Are these two definitions equivalent? And if they are, how can we proof this result?

Thank you for your help.

Answer 1

Yes, the two definitions are equivalent. If the functions are smooth (and I am not aware of any reason to use nonsmooth Young functions), verification is easy: in the second definition, the supremum defining $\Psi$ is attained when $t=\Phi'(s)$. Write $\phi=\Phi'$ and $\psi=\phi^{-1}$, so that $s=\psi(t)$. Then
$$\Psi(t) = \sup_{s>0} (st-\Phi(s))= t\psi(t)-\Phi(\psi(t))$$ which implies $$\Psi'(t) = t\psi'(t)+\psi(t)-\phi(\psi(t))\psi'(t) = \psi(t) $$ which conforms to the first definition of $\Psi$.

For general functions, the fact that the definitions agree is the content of Young's inequality $$ab \le \left(\int_0^a \phi\right)+\left( \int_0^b \psi\right)$$ (where $\phi$ and $\psi$ are inverses of each other).
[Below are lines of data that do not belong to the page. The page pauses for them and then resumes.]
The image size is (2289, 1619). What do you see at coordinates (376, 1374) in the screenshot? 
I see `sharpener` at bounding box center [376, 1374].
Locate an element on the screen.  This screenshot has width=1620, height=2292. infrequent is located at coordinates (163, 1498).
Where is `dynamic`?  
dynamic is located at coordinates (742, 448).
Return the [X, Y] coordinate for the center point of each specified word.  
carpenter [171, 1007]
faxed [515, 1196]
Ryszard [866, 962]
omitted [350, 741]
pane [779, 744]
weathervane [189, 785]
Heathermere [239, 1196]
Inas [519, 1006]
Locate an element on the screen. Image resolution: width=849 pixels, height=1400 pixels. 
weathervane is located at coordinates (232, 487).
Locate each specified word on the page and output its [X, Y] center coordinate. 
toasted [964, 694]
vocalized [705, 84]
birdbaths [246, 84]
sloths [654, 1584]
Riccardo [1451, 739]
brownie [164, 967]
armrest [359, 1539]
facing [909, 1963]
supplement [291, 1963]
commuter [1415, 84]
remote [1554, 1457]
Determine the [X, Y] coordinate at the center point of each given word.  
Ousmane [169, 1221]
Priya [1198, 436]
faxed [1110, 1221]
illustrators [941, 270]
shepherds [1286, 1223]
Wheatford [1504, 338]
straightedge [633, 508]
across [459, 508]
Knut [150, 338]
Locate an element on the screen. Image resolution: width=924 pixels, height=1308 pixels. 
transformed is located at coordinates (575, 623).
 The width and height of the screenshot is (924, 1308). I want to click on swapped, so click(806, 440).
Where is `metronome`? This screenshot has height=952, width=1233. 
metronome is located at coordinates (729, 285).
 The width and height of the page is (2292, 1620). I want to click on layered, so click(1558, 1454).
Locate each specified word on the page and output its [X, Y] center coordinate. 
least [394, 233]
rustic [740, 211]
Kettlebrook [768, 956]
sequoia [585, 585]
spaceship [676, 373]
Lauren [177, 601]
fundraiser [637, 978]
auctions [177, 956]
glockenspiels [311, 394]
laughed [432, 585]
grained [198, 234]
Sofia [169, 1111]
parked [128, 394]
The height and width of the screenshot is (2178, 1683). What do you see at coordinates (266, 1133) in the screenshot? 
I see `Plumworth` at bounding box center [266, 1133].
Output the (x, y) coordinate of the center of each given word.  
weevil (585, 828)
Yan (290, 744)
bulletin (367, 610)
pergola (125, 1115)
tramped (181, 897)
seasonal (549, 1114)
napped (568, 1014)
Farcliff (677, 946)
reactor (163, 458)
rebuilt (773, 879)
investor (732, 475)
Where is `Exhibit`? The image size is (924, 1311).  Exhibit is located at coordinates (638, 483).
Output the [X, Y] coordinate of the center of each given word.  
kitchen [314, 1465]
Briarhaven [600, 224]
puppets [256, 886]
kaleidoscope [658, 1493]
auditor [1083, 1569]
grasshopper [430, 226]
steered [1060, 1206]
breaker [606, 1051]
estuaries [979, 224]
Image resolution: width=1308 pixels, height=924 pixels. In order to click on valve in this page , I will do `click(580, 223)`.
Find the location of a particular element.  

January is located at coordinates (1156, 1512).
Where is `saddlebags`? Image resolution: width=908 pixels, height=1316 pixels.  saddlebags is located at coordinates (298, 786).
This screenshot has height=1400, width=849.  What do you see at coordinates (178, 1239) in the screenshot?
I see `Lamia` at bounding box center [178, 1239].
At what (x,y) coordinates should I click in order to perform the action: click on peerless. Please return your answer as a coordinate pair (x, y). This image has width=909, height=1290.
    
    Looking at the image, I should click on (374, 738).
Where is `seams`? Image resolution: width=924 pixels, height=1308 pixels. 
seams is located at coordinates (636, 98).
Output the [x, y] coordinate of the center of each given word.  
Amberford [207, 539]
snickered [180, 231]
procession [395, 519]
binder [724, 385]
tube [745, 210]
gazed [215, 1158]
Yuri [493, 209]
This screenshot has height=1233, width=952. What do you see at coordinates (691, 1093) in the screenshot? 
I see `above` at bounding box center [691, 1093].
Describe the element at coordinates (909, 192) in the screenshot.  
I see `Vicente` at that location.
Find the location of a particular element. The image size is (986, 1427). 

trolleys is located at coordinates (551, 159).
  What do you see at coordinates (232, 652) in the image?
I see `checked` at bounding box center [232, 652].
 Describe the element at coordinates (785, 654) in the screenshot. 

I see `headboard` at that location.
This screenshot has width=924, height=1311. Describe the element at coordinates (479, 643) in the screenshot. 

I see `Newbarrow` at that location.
The inequality has a nice "proof by a picture", which I took from Wikipedia:

Answer 2

The is YES if $\varphi$ is invertible. In this case, we clearly have $$\psi= \varphi^{-1}.$$

The second definition $$\Psi(t)= \sup_{s>0} [st-\Phi(s)]= at-\varphi(a) \quad\text{for some }a>0$$

Note that $a$ exists by convexity and we have $\Psi(0)=0$. Since $\Phi'=\varphi$ even have

$$\frac{d}{ds}[st-\Phi(s)](a)=0\Longleftrightarrow t=\varphi(a)\Longleftrightarrow a=\varphi^{-1}(t)$$

which means that $$\Psi(t) = at-\varphi(a)= t\varphi^{-1}(t)-\Phi(\varphi^{-1}(t))$$

That is we have $$\Psi'(t) = t(\varphi^{-1})'(t)+\varphi^{-1}(t)-(\varphi^{-1})'(t)\Phi'(\varphi^{-1}(t))= t(\varphi^{-1})'(t)+\varphi^{-1}(t)-(\varphi^{-1})'(t)\varphi(\varphi^{-1}(t))= \varphi^{-1}(t). $$

This shows that $$\Psi(t)=\sup_{s>0} [st-\Phi(s)]= \Psi(0)+\int_0^t \Psi'(s) ds=\int_0^t \varphi^{-1}(s) ds=\int_0^t \psi(s) ds.$$